>>

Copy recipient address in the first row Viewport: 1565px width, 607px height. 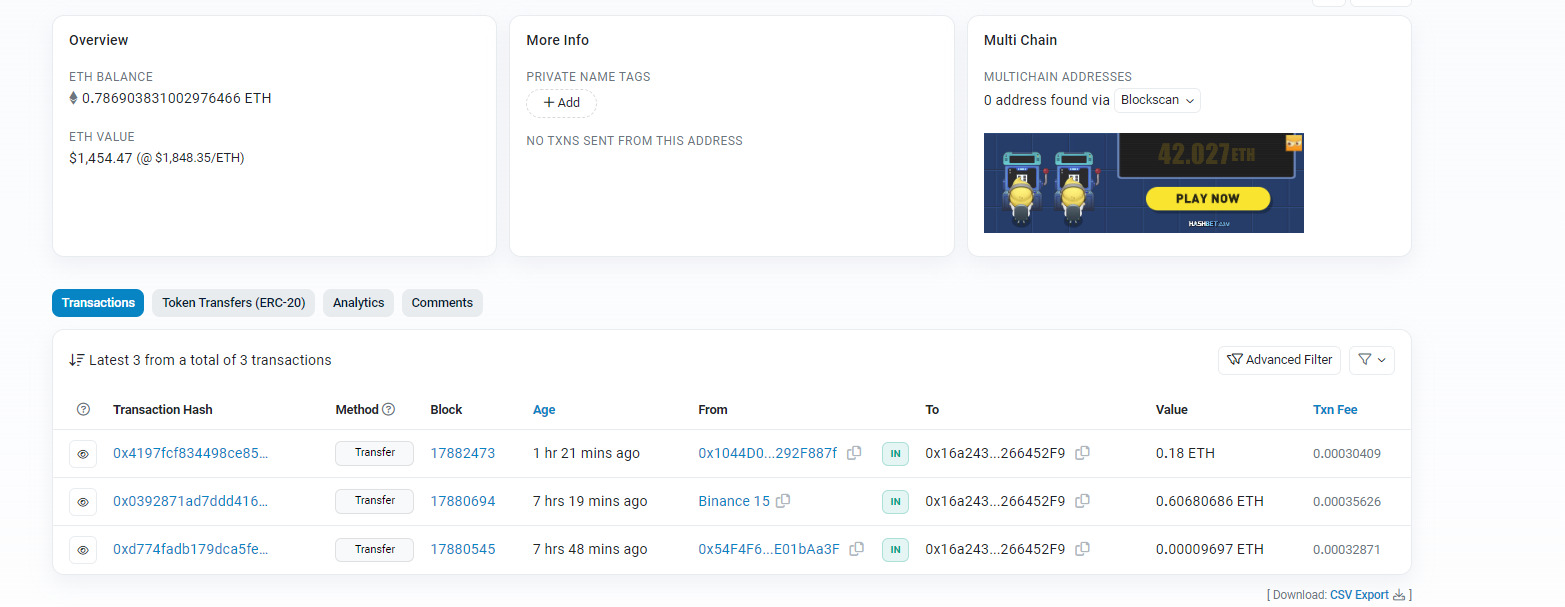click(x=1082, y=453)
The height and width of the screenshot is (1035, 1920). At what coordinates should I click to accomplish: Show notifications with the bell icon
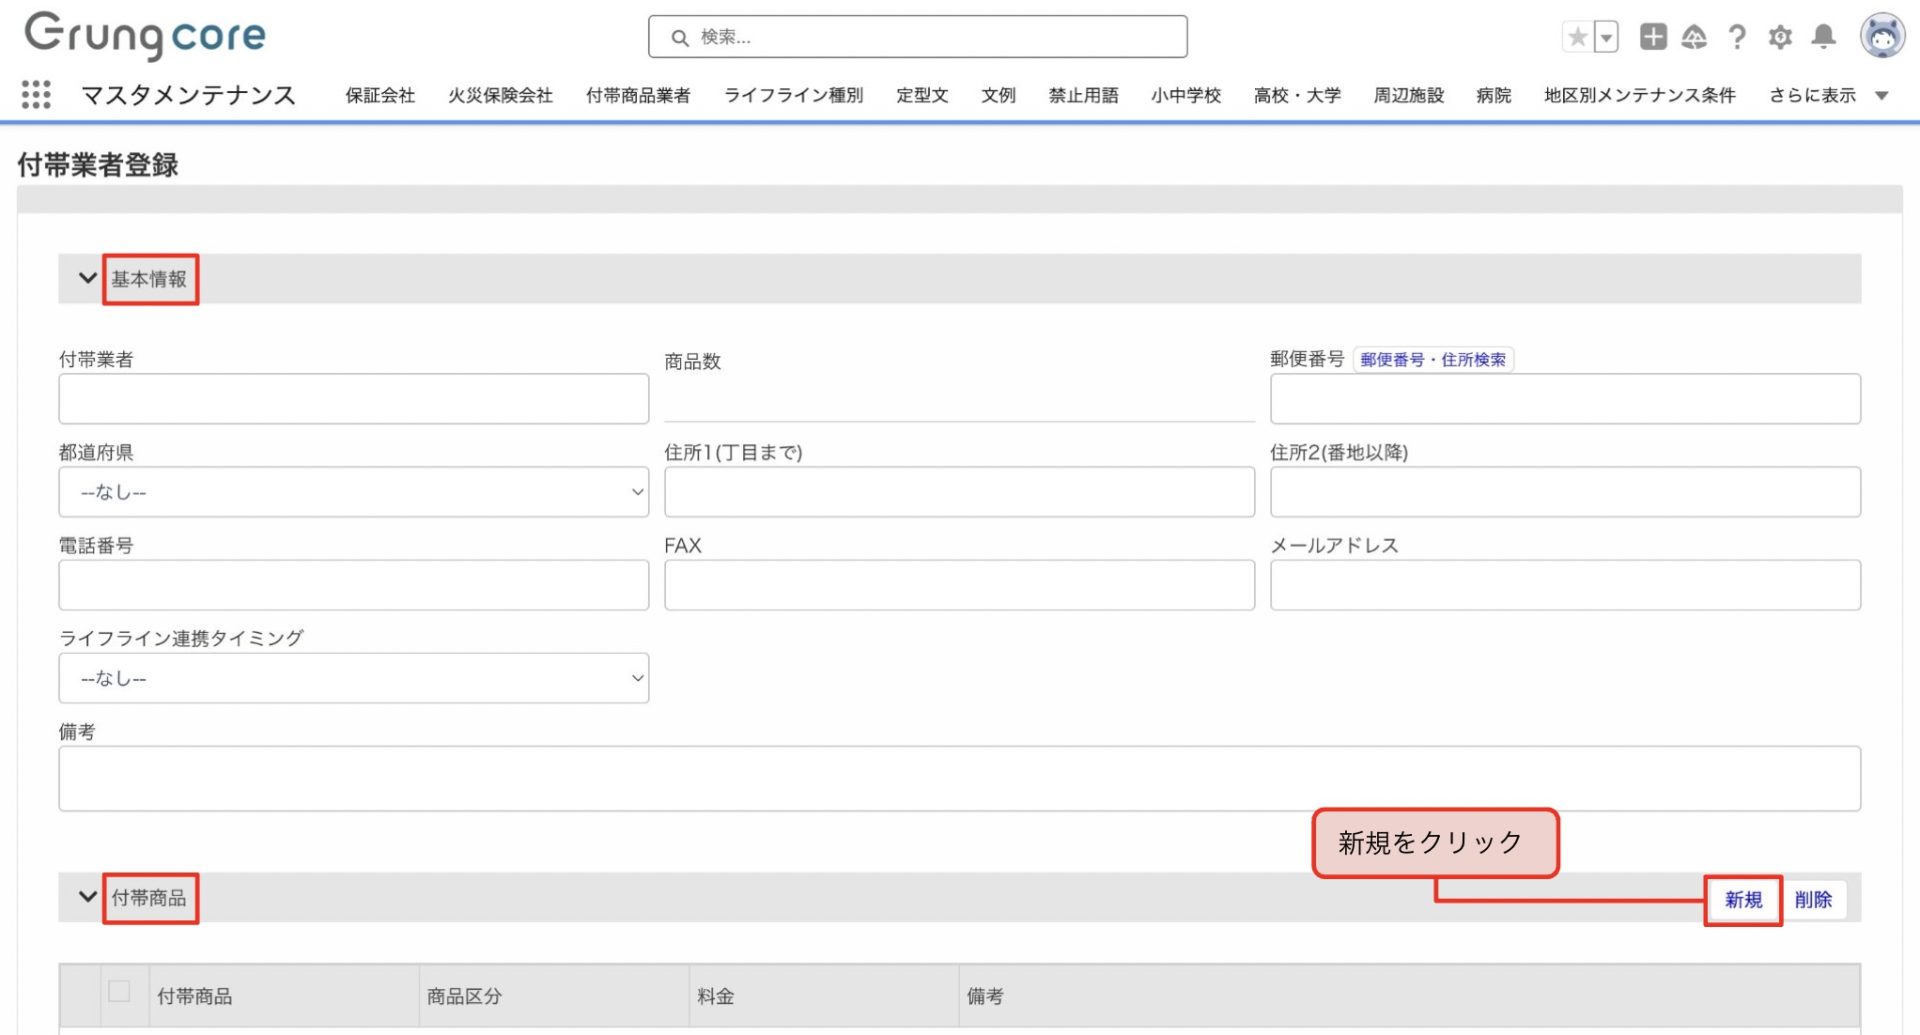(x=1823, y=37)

<<
>>

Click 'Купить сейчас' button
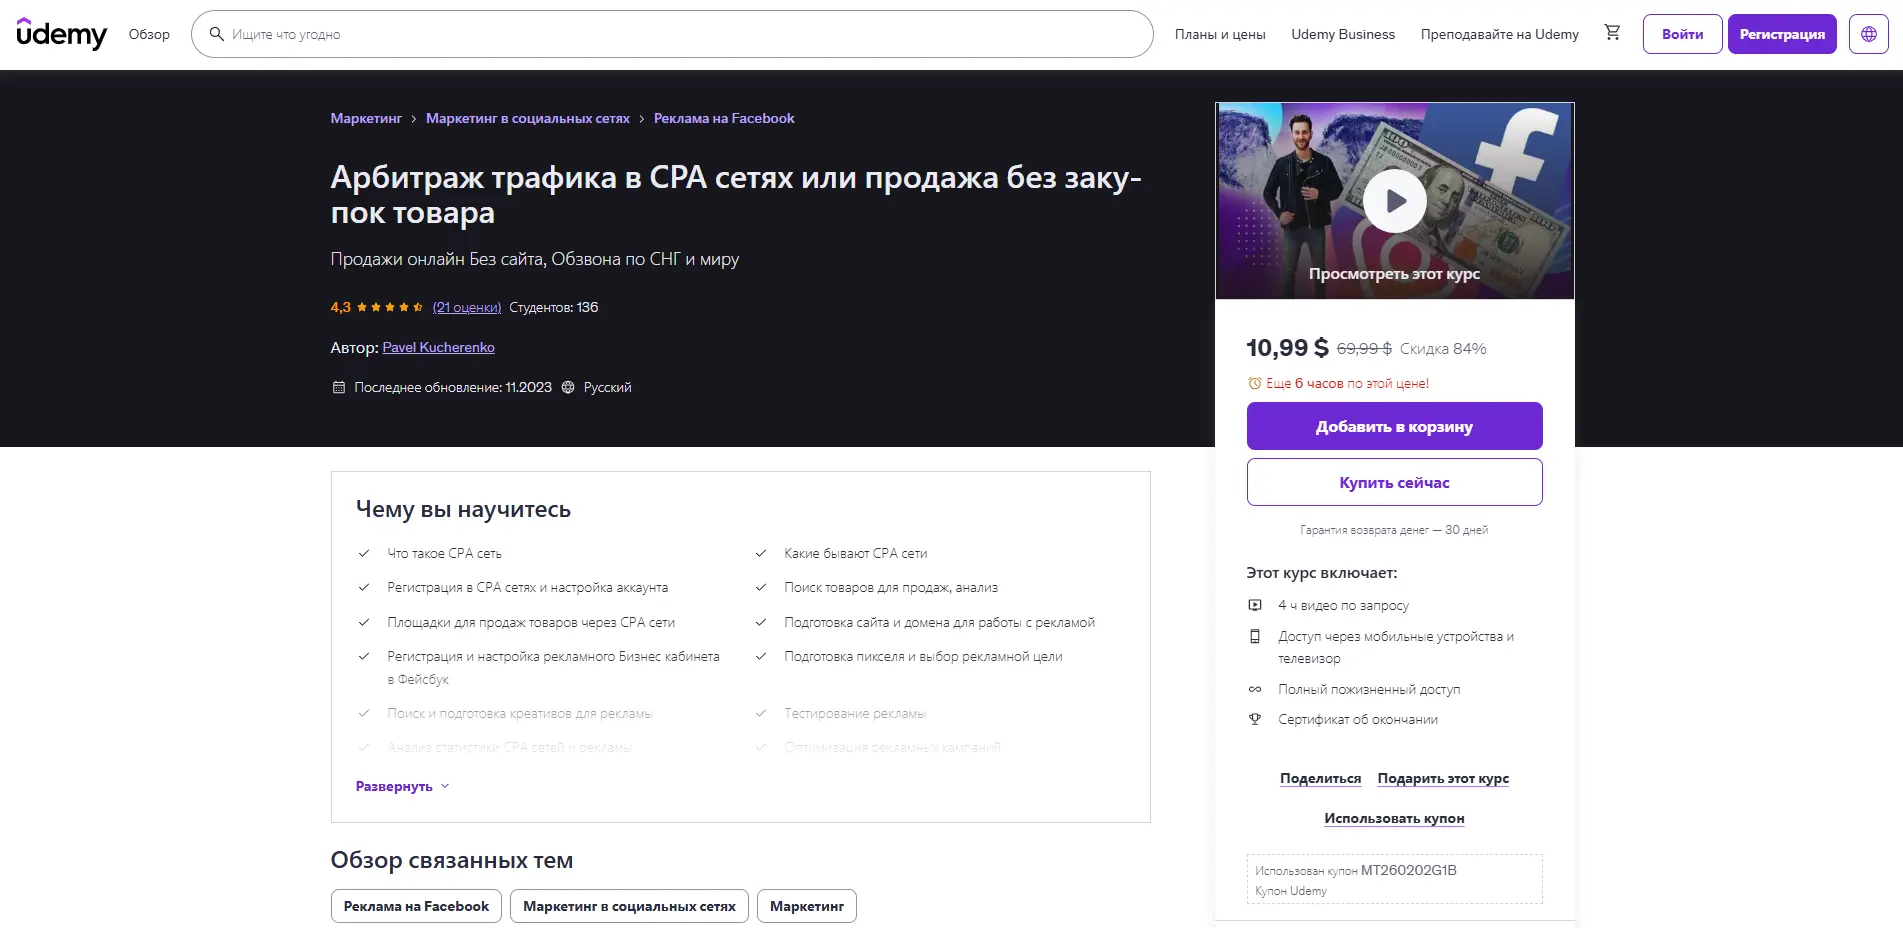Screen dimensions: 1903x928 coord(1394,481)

<<

- WHAT YOU HAVE TO DO:
Copy the part of the material that starts with the line containing "The height and" and ends with the line containing "(x=1823, y=37)", keeping both of those lines. Leave the pictures out of your copy.

- REPLY:
The height and width of the screenshot is (1035, 1920). At what coordinates should I click to accomplish: Show notifications with the bell icon
(x=1823, y=37)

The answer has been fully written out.